The Asthma and and Allergy Foundation of America (AAFA) tells DailyMail.com that the plan to lift a ban on using E15 fuel over summer will be harmful.
The fuel is 15 percent ethanol, hence the moniker, is generally considered to be better for the environment than typical types of gasoline, but it cause low-air pollution which can harm people at ground level.
For people suffering from asthma or other respiratory conditions, allowing for the fuel to come back during summer months can have a harmful affect on their quality of life.
Gas prices have surged in the U.S. in recent months because of increasing prices of crude oil. The U.S. government is turning to E15 gas, which contains more ethanol, to alleviate prices
‘Any action that increases air pollution is bad news for the asthma community,’ Kenneth Mendez, President and CEO, told DailyMail.com in an email.

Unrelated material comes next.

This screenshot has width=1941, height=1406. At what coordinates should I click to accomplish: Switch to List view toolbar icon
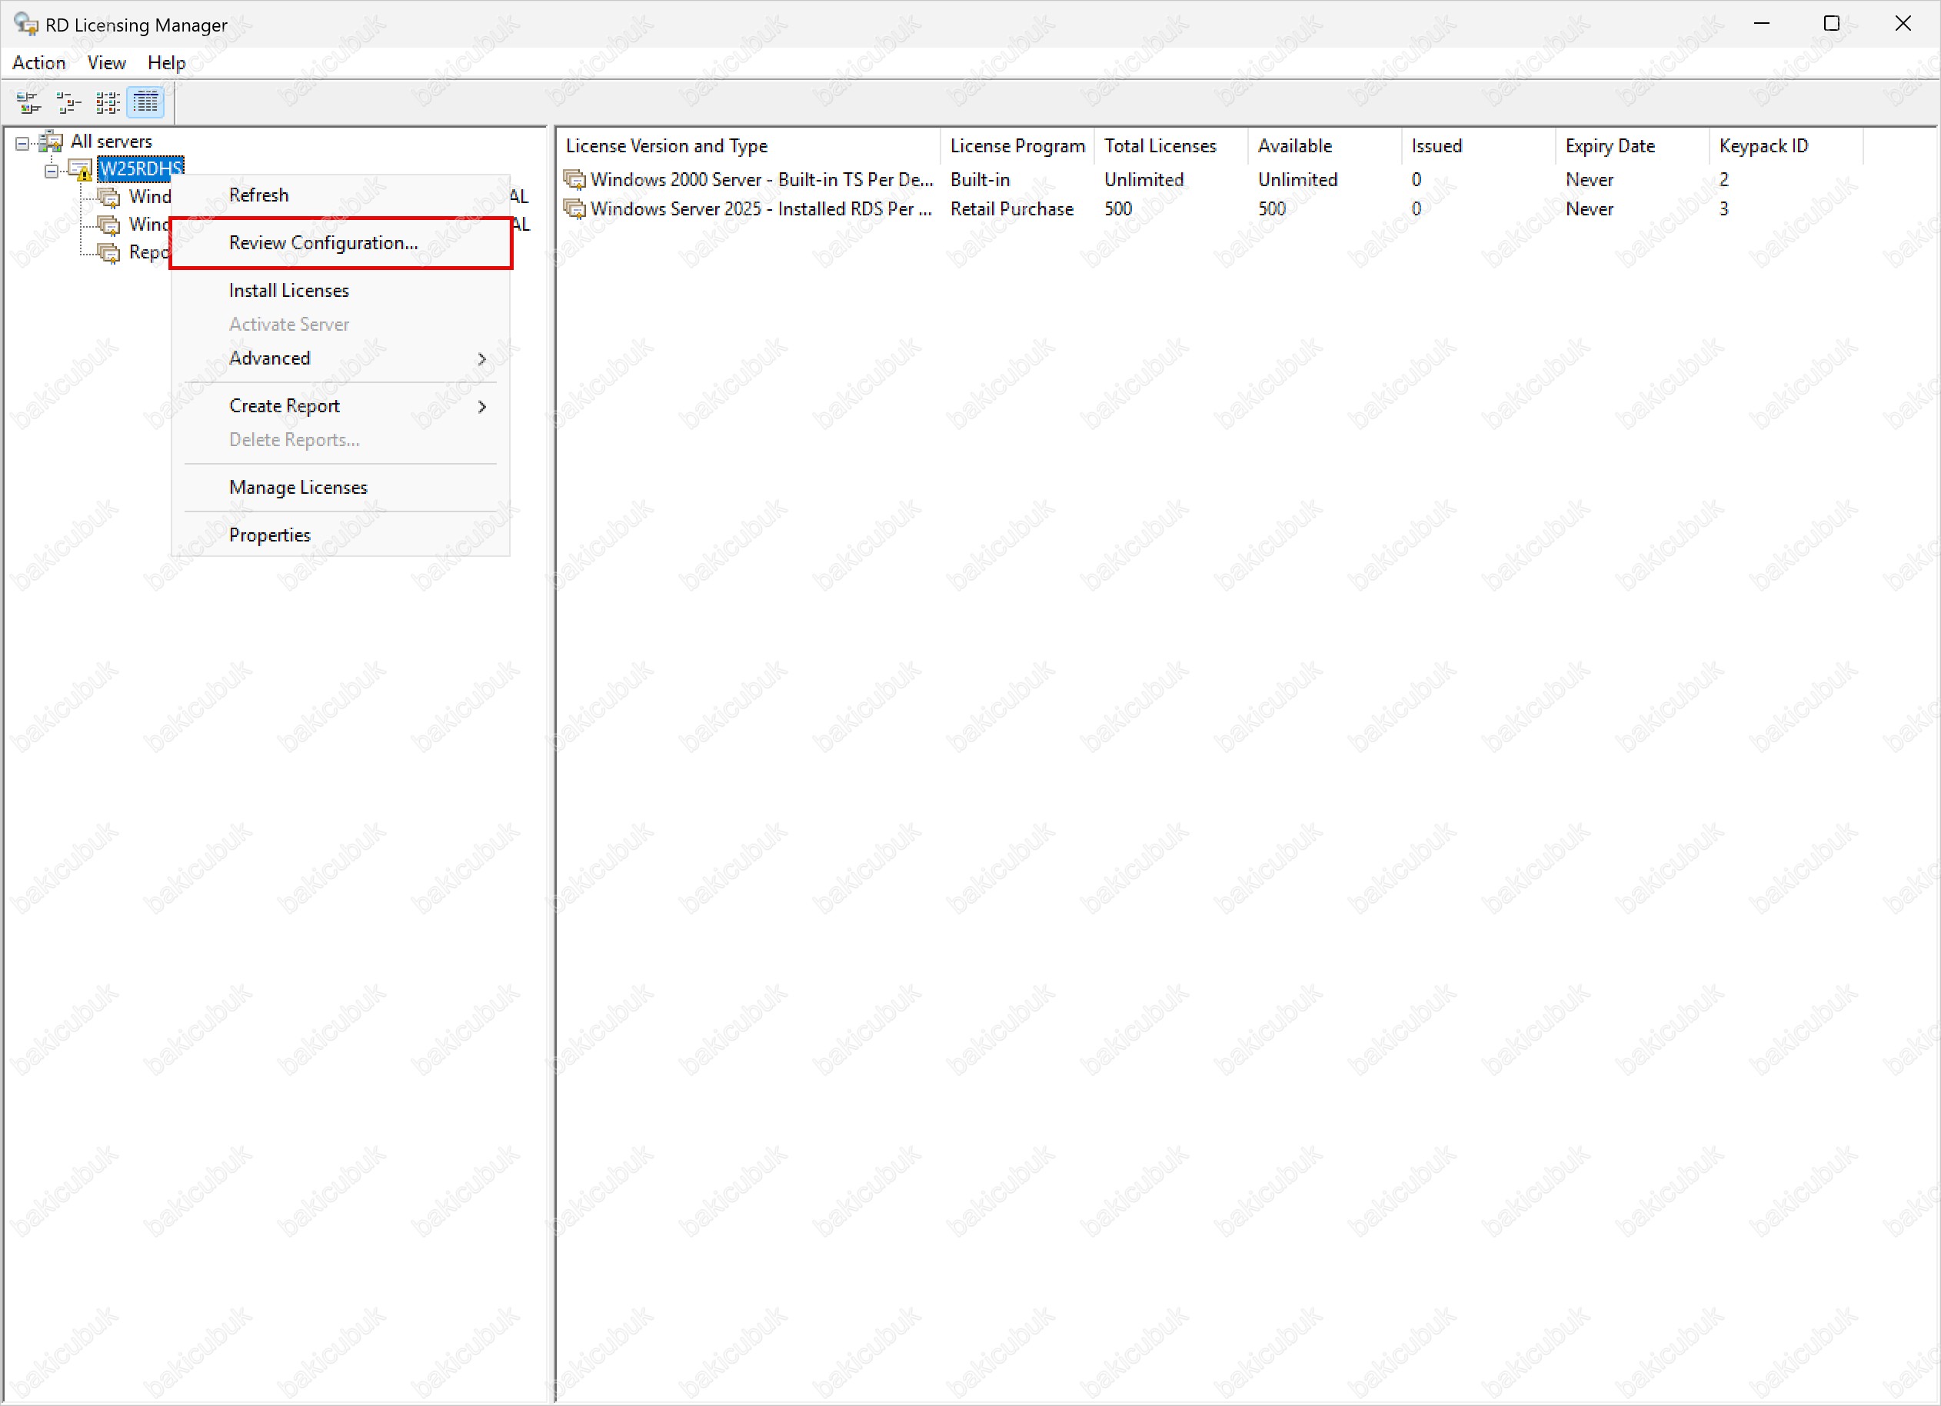(108, 103)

Gas prices in America have soared in recent months, eclipsing the four dollar per gallon mark this spring.
While prices have dipped over the past month, from $4.326 a gallon to $4.098 a gallon, per AAA, more relief is needed for Americans.
Prices may start to increase once again this summer, as they often do when the weather begins to warm.
President Biden (pictured) lifted the EPA’s ban on E15 gas over summer, saying it could drop prices by up to ten cents a gallon
The spike in gas prices is tied to an inflation of the cost of crude oil, the primary ingredient.
While almost all gas Americans are using in their cars today do have some ethanol in it, increasing the amount of ethanol means there will be less crude oil.
The issue with E15 is that ethanol is effectively alcohol. It evaporates very quickly in the air. On a hot, summer, day, it can create a hazardous fog to form just over the road.
‘We know that air pollution created by vehicle emissions and fuel production/use threatens the health of those with upper respiratory diseases like asthma,’ Mendez said.
In response to the hazards presented by E15 gas in the summer months, the Environmental Protection Agency (EPA) banned its use over summer in 2011, along with all gasoline blends with more than 10 percent ethanol.
The Biden administration hopes that lifting regulations for this summer can help relieve upward price pressures, helping Americans at the gas pump.
It could come at a cost, though.
‘Coalition for Clean Air is concerned that increasing the ethanol content of gasoline beyond 10 percent could boost summertime smog, which sears the lungs,’ Bill Magavern, policy director at the coalition, told DailyMail.com in an email.
Experts say that E15 gas can create a hazardous, ground level, smog that is especially dangerous for people with asthma and other respiratory conditions
The ground level smog has been tied to trouble breathing, inflamed and damaged airways, and worsening conditions for people struggling with asthma. Children suffer an especially high risk.
‘So we are taking a short-term approach to lower gas prices that is likely to result in manifold health harms this summer,’ Dr Aaron Reuben, an environmental health expert at Duke University, told DailyMail.com.
‘I would caution individuals living in areas with lots of vehicle traffic (and states, like California, with consistent air quality problems) to keep an eye on air quality this summer and try to limit their own exposures as much as is possible. For example, exercising indoors on bad air quality days if they can.’
It is likely that lifting the ban does not make much of an overall impact either, an analysis finds.
According to an analysis by Quartz, only 1.5 percent of U.S. gas stations offer E15 gas, and others may not have the proper equipment to distribute it.
Biden predicts a more lofty outcome, saying it could reduce gas prices by up to ten cents a gallon.
‘While I appreciate why the Administration is taking these kinds of actions to lower fuel prices, a better approach is to accelerate investment and promotion of clean energy,’ Mendez said.